> Document segment:
● ● ●

Hi Arnar and all,
Attached is the promised set of notes. The sample set of pseudocode is in
the second file, after list member Donn Cave drew my attention to O'Haskell
and its relative, rhaskell, which also seemed to show an odd ignorance of
ALT/select. But chanschd.txt should completely cover the points for
Stackless, unless I'm missing something.
Larry
On 10/3/08, Larry Dickson <[EMAIL PROTECTED]> wrote:
>
> <SNIP>
> On 10/3/08, Arnar Birgisson <[EMAIL PROTECTED]> wrote:
>>
>> <SNIP>
>
>
> I'd be interested to see an implementation :)
>
I'll put some notes together over the weekend and send them along - I have
to pull it out of non-digital 1988 references.
Larry
cheers,
> Arnar
>
Channel based scheduling - the transputer model
Larry Dickson
[EMAIL PROTECTED]
4-5 October 2008
SUMMARY
The purpose of this note is to show how both hardware and software IO can drive
scheduling of processes (by whatever name - "tasklets" is the term used in
Stackless Python) that are run in a single memory and sequential CPU or
analogue. No multitasking OS is needed (or desired) because the model handles
all scheduling. Asynchronous stimulation by hardware IO readiness is OK.
The architecture described is that of the transputer, which is slim and can
easily be simulated (see the Transterpreter project). Transputer instructions,
whose names are usually self-explanatory, will occasionally be referred to in
single quotes, e.g. 'startp'. The Reference gives details.
This note is derived from the Reference, which can still be found.
Unfortunately the Reference does not seem to be available in machine-readable
form.
PROCESSES
A process, in the sense meant in this note, comes into existence ('startp'),
carries out a series of effectively sequential operations, and then terminates
('endp'). When it comes into existence, it takes possession of a block of
memory keyed at a workspace address, W, and takes control of an instruction
sequence starting at an instruction address, I. When it terminates, its block
of memory returns to the possession of a parent, and its instruction sequence
is abandoned.
By "effectively sequential" is meant that each instruction except the last has
a unique successor, and each except the first has a unique predecessor.
However, large gaps of time may exist between the execution of an instruction
and its successor (blocking or swapping out). This means multitasking can be
done, as managed by queues and stimuli, with the process's instruction sequence
being a proper subset of the CPU's instruction sequence.
The process envisioned here is a maximal sequential process. I do not
generalize the term "process" in either direction - to smaller processes (like
procedure calls or event responses) or to larger processes (like PAR constructs
of several processes running multitasked and intercommunicating).

● ● ●

[Click-target data]
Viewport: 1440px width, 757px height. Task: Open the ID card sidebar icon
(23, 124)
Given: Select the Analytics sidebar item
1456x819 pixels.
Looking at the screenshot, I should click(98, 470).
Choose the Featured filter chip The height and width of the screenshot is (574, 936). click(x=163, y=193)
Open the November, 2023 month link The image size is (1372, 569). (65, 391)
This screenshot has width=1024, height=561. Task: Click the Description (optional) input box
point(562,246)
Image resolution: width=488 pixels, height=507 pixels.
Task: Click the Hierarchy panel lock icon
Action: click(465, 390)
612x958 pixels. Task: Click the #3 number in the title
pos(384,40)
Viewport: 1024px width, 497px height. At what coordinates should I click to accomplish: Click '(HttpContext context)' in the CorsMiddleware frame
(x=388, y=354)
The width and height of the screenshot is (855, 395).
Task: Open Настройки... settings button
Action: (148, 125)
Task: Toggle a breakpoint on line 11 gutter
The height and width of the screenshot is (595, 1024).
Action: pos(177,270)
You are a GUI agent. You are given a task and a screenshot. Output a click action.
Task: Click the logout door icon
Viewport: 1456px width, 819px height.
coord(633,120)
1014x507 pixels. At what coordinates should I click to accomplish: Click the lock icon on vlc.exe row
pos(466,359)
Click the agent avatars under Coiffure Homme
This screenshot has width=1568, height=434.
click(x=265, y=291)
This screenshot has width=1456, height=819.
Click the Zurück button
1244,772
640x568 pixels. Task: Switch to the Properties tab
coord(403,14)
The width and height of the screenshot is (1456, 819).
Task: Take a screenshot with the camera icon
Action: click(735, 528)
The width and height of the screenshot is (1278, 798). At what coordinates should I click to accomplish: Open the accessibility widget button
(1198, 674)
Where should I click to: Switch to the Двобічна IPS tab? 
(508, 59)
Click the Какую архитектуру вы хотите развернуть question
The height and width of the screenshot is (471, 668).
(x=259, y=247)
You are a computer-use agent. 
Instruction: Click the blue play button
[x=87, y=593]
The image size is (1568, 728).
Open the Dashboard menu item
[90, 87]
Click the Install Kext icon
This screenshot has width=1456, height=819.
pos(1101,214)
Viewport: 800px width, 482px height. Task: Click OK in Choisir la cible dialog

● ● ●

> What to work on:
A – Using the scheduling note, decide whether each statement agrees with it. For each, answer yes or no and quote the deciding words. (i) The Reference is available in machine-readable form. (ii) Stackless Python calls processes "tasklets." (iii) The author extends the term "process" to procedure calls.
B – Reproduce the part of the scheduling note that opens with the words containing "This note is derived" and closes with "is abandoned.".

> The solutions:
A –
(i) No: "Unfortunately the Reference does not seem to be available in machine-readable form."
(ii) Yes: "tasklets" is the term used in Stackless Python
(iii) No: "I do not generalize the term "process" in either direction - to smaller processes (like procedure calls or event responses)"

B –
This note is derived from the Reference, which can still be found.
Unfortunately the Reference does not seem to be available in machine-readable
form.
PROCESSES
A process, in the sense meant in this note, comes into existence ('startp'),
carries out a series of effectively sequential operations, and then terminates
('endp'). When it comes into existence, it takes possession of a block of
memory keyed at a workspace address, W, and takes control of an instruction
sequence starting at an instruction address, I. When it terminates, its block
of memory returns to the possession of a parent, and its instruction sequence
is abandoned.